WHAT NEEDS TO BE DONE:
Take the records from the line containing "This screenshot has width=398, height=193." through the line containing "tap(14, 57)", and write those lines out again with "Minimize" swapped for "Close" and nothing else changed.

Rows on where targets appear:
++++++++++++++++++++

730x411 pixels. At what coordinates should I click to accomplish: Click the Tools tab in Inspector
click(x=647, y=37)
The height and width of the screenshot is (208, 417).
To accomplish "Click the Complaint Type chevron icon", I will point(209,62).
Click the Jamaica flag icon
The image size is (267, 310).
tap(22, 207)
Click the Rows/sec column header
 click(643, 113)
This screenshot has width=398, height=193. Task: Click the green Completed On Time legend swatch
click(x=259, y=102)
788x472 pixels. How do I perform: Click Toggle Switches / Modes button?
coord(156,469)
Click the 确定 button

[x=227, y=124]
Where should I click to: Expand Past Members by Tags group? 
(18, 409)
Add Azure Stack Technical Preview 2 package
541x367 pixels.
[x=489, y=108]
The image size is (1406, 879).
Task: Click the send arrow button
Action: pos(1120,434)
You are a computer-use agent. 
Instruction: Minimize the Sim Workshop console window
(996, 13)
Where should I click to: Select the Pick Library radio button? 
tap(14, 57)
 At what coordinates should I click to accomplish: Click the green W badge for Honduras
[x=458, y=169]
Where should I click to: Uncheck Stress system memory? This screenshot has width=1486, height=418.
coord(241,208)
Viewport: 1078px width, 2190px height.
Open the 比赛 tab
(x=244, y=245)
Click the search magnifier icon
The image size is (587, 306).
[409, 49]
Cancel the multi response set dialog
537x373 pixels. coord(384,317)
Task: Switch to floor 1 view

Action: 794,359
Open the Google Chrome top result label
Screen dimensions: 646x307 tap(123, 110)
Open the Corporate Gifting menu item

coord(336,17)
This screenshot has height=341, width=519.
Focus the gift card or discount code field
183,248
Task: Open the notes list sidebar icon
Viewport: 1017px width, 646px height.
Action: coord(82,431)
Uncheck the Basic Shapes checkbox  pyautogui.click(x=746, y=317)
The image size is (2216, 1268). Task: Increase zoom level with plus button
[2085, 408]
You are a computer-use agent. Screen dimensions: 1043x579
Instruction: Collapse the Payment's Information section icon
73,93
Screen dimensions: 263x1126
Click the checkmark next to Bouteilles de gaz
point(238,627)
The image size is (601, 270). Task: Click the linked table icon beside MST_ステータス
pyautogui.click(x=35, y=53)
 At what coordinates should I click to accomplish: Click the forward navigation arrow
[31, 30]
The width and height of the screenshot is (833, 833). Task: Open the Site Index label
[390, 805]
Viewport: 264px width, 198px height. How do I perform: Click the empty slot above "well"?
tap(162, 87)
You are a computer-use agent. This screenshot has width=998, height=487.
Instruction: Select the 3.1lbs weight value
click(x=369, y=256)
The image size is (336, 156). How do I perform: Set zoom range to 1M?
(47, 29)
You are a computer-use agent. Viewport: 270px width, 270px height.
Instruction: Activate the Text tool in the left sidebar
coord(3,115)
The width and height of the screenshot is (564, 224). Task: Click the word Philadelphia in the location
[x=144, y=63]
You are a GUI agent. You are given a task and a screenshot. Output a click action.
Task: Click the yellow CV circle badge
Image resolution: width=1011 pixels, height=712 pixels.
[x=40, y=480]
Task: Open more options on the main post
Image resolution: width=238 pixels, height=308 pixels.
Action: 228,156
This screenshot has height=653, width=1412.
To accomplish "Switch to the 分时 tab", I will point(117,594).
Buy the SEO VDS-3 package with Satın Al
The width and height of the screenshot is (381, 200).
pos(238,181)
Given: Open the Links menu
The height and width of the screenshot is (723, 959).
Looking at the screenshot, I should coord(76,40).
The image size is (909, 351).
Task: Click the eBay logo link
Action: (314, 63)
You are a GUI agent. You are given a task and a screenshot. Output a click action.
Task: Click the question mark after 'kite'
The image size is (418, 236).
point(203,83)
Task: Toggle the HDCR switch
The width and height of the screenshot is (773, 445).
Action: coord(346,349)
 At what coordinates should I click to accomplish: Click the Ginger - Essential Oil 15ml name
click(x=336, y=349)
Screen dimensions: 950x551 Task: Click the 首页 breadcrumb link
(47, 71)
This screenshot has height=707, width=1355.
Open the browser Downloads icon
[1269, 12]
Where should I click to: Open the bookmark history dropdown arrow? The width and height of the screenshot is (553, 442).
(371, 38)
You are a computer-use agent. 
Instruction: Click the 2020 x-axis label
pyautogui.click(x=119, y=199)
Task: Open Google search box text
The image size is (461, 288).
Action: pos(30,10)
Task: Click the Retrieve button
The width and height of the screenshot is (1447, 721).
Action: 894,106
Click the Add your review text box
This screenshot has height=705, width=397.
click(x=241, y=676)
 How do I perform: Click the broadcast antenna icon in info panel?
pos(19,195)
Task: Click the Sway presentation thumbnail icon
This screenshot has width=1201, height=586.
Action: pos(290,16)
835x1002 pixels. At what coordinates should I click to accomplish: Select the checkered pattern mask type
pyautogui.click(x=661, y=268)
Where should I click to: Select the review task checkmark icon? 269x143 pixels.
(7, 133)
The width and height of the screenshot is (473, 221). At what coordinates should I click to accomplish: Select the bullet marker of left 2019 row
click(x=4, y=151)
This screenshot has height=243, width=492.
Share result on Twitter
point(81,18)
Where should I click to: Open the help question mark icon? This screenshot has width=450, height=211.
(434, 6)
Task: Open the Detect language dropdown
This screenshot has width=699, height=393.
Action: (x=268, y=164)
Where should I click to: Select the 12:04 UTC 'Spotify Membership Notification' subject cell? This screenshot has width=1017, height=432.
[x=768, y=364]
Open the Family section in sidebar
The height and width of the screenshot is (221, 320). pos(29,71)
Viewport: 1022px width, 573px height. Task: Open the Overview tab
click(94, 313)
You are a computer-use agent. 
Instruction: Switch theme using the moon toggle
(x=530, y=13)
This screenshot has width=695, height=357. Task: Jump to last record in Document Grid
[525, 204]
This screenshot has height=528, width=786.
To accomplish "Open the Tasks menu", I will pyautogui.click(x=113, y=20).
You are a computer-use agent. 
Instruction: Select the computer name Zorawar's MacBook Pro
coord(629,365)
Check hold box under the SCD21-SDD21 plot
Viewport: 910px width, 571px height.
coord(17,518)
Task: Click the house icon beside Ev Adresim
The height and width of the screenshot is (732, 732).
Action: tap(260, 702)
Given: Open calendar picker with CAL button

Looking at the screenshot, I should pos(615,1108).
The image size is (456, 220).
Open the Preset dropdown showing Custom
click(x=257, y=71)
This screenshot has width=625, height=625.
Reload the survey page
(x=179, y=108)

++++++++++++++++++++

SOLUTION BELOW:
This screenshot has width=398, height=193. Task: Click the green Completed On Time legend swatch
click(x=259, y=102)
788x472 pixels. How do I perform: Click Toggle Switches / Modes button?
coord(156,469)
Click the 确定 button

[x=227, y=124]
Where should I click to: Expand Past Members by Tags group? 
(18, 409)
Add Azure Stack Technical Preview 2 package
541x367 pixels.
[x=489, y=108]
The image size is (1406, 879).
Task: Click the send arrow button
Action: pos(1120,434)
You are a computer-use agent. 
Instruction: Close the Sim Workshop console window
(996, 13)
Where should I click to: Select the Pick Library radio button? 
tap(14, 57)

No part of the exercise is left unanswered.